-- BEGIN SOURCE PASSAGE --

There are many myths and misunderstandings surrounding franchising. None, however, are as pervasive and as dangerous as those dealing with financing.

It is certainly important to the franchisor to "get a handle" on franchise financing issues, but it is equally important for the franchisees who buy the franchises, the landlords who rent space to the franchisor and the franchisees, the bankers who lend money to both, the suppliers to the system, purchasers of existing franchises and entire systems, and the stock analysts and investors who have to make some determination about the future prospects of public franchisors.

The first cold reality which confronts the new franchisor or the franchisor borrowing for the first time, is that there are no "hard" assets in most franchise systems.

Cash flow lending creates challenges

Even though there may be real value in the trademarks and franchise agreements and possibly the leases in a franchise system, the classic scenario is that the franchisor is borrowing against cash flow and nothing more. This is always a tough way to finance, but is even tougher for the franchisor, because many would-be lenders and investors can't put the strengths and weaknesses of a franchise system in proper perspective.

To set up the franchise system initially and to guide it through its first few faltering steps requires the drive and time of the owner of the business.

It is difficult, if not impossible, to have a franchise succeed under the hand of the hired "director of franchising", no matter how capable that person might be. The reality then is that the owner of the business will have to take his/her time away from the original business, which usually translates into a hidden cost of the franchise expansion, when that aspect of the business, as a result, becomes less productive.

Franchising has some unique head office costs

Then there are the head office costs typical to any business, but with some unique aspects.

In franchise systems there is the need for field representatives, who check on and liaison with the franchisees. There must be a more extensive communications capability than would usually be the case with a network of managers, who are told what to do, as opposed to franchisees, who must be convinced what to do.

There is nothing remarkable about these costs, until one tries to cover them with a rather paltry revenue stream generated from a mere 4 to 8 per cent (typically) of gross revenues from a handful of franchisees. It is not unusual for a franchisor to be operating at a loss until as many as 10 franchises are up and running.

Simply assumptions can create disastrous results

But isn't franchising itself an alternate form of financing the expansion of a business? Can't a business person merely sell 10 franchises at $25,000.00 for each front-end franchise fee and have a quarter of a million dollars to finance the expansion of the system? These are the simple assumptions, often made, which lead to disastrous consequences.

Yes, franchising is an alternate form of financing a business expansion, but only after the "pump is primed" and the system has enjoyed some measure of success. The neophyte franchisor has to find an initial $40,000.00 to $50,000.00 of seed capital at a bare minimum to: adapt the business concept for franchising, create an operation manual, write marketing brochures, formulate pro forma financials, put in place financial controls on the franchisees, put together the legal documents, etc.

No, the front-end franchise fees, unless they are set at unrealistically high levels, won't provide even this minimum level of funding.

-- END SOURCE PASSAGE --
-- BEGIN RAW DATA --

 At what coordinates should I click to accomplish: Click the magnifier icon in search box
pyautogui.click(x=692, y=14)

-- END RAW DATA --
-- BEGIN RAW DATA --

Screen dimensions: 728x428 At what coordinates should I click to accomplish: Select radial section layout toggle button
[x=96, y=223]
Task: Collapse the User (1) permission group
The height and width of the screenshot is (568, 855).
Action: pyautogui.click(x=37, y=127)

-- END RAW DATA --

-- INSTRUCTIONS --
1/ Rewrite the paragraph of the franchise financing passage that begins "Yes, franchising is an alternate form" as a short list, keeping its main facts.
2/ According to the franchise financing passage, how many franchises may need to be up and running before a franchisor stops operating at a loss?
3/ Carry the franchise financing passage forward from its last sentence.
The data has no role in any of this.

-- ANSWERS FOR THE TASKS --
1/
- Franchising is an alternate way to finance business expansion, but only after the "pump is primed" and the system has had some success.
- A new franchisor needs at least $40,000.00 to $50,000.00 in seed capital to:
  - adapt the business concept for franchising
  - create an operation manual
  - write marketing brochures
  - formulate pro forma financials
  - put financial controls on the franchisees in place
  - put together the legal documents

2/ As many as 10.

3/
Why? Because the franchisor, who is doing it right, will spend, directly or indirectly, as much or more on each of the franchisees as is received from them for the front-end franchise fee.

The real costs and opportunity costs of establishing each franchise in a typical business format franchise system include: the costs of selling the franchise (including advertising, travel and sales commissions), site selection and lease negotiation, training the franchisee, assisting in the establishment of the unit, opening assistance and intensive support during the first few months of operations. Sales commissions alone, if an outside franchise salesperson is used, can run as high as $10,000 to $15,000, which is in some cases 50% or more of the front-end franchise fee.

Important cash flow potential considerations

Everyone faced with the daunting task of evaluating the cash flow potential of a franchise system, especially the businessperson considering franchising as one of several expansion alternatives, must take into account certain matters, which are not always readily apparent.

Firstly, it is very common for a new franchisor to make special deals with the first few franchisees in the system and charge a reduced front-end franchise fee or none at all. The cash flow deficiency thus created with respect to those franchise sales must be financed from somewhere.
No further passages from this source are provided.